> **Your task**
Every entry in the following data should be output exactly.

[Stored records]
=== Section Start ===
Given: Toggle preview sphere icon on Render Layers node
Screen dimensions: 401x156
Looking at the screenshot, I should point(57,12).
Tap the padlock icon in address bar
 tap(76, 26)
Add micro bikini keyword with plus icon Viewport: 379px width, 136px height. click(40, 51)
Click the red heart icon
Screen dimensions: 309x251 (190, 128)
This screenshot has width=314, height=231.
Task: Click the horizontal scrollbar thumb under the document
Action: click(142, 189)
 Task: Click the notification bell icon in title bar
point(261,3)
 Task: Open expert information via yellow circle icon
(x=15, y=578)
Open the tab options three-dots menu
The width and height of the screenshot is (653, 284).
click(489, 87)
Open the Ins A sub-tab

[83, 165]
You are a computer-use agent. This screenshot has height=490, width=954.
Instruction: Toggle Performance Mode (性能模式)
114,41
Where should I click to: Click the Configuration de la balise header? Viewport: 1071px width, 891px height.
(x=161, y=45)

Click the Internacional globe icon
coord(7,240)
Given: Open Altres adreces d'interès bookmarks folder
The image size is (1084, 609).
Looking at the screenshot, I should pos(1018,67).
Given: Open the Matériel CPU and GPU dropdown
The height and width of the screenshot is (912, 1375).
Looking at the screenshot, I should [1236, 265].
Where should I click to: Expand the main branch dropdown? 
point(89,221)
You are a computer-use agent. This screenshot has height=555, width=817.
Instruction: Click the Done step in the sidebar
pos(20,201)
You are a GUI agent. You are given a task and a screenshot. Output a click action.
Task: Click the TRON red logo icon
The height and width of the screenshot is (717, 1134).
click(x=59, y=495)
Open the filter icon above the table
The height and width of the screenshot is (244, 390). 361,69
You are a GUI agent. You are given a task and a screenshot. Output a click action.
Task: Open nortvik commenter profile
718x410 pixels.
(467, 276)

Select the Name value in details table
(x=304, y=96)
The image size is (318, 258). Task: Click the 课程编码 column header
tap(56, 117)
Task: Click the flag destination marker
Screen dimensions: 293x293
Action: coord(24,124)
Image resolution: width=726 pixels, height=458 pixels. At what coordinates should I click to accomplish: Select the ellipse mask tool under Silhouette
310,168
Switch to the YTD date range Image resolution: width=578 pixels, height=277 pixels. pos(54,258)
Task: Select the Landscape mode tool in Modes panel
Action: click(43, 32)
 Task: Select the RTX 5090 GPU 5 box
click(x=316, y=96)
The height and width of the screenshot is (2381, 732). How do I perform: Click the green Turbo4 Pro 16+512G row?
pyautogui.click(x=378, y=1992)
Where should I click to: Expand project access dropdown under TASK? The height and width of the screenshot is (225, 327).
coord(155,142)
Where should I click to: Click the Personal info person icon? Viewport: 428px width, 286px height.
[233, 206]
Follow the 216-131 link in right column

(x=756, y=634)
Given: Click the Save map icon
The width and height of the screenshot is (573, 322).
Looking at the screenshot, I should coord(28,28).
=== Section End ===
> **Output**
Given: Toggle preview sphere icon on Render Layers node
Screen dimensions: 401x156
Looking at the screenshot, I should point(57,12).
Tap the padlock icon in address bar
 tap(76, 26)
Add micro bikini keyword with plus icon Viewport: 379px width, 136px height. click(40, 51)
Click the red heart icon
Screen dimensions: 309x251 (190, 128)
This screenshot has width=314, height=231.
Task: Click the horizontal scrollbar thumb under the document
Action: click(142, 189)
 Task: Click the notification bell icon in title bar
point(261,3)
 Task: Open expert information via yellow circle icon
(x=15, y=578)
Open the tab options three-dots menu
The width and height of the screenshot is (653, 284).
click(489, 87)
Open the Ins A sub-tab

[83, 165]
You are a computer-use agent. This screenshot has height=490, width=954.
Instruction: Toggle Performance Mode (性能模式)
114,41
Where should I click to: Click the Configuration de la balise header? Viewport: 1071px width, 891px height.
(x=161, y=45)

Click the Internacional globe icon
coord(7,240)
Given: Open Altres adreces d'interès bookmarks folder
The image size is (1084, 609).
Looking at the screenshot, I should pos(1018,67).
Given: Open the Matériel CPU and GPU dropdown
The height and width of the screenshot is (912, 1375).
Looking at the screenshot, I should [1236, 265].
Where should I click to: Expand the main branch dropdown? 
point(89,221)
You are a computer-use agent. This screenshot has height=555, width=817.
Instruction: Click the Done step in the sidebar
pos(20,201)
You are a GUI agent. You are given a task and a screenshot. Output a click action.
Task: Click the TRON red logo icon
The height and width of the screenshot is (717, 1134).
click(x=59, y=495)
Open the filter icon above the table
The height and width of the screenshot is (244, 390). 361,69
You are a GUI agent. You are given a task and a screenshot. Output a click action.
Task: Open nortvik commenter profile
718x410 pixels.
(467, 276)

Select the Name value in details table
(x=304, y=96)
The image size is (318, 258). Task: Click the 课程编码 column header
tap(56, 117)
Task: Click the flag destination marker
Screen dimensions: 293x293
Action: coord(24,124)
Image resolution: width=726 pixels, height=458 pixels. At what coordinates should I click to accomplish: Select the ellipse mask tool under Silhouette
310,168
Switch to the YTD date range Image resolution: width=578 pixels, height=277 pixels. pos(54,258)
Task: Select the Landscape mode tool in Modes panel
Action: click(43, 32)
 Task: Select the RTX 5090 GPU 5 box
click(x=316, y=96)
The height and width of the screenshot is (2381, 732). How do I perform: Click the green Turbo4 Pro 16+512G row?
pyautogui.click(x=378, y=1992)
Where should I click to: Expand project access dropdown under TASK? The height and width of the screenshot is (225, 327).
coord(155,142)
Where should I click to: Click the Personal info person icon? Viewport: 428px width, 286px height.
[233, 206]
Follow the 216-131 link in right column

(x=756, y=634)
Given: Click the Save map icon
The width and height of the screenshot is (573, 322).
Looking at the screenshot, I should coord(28,28).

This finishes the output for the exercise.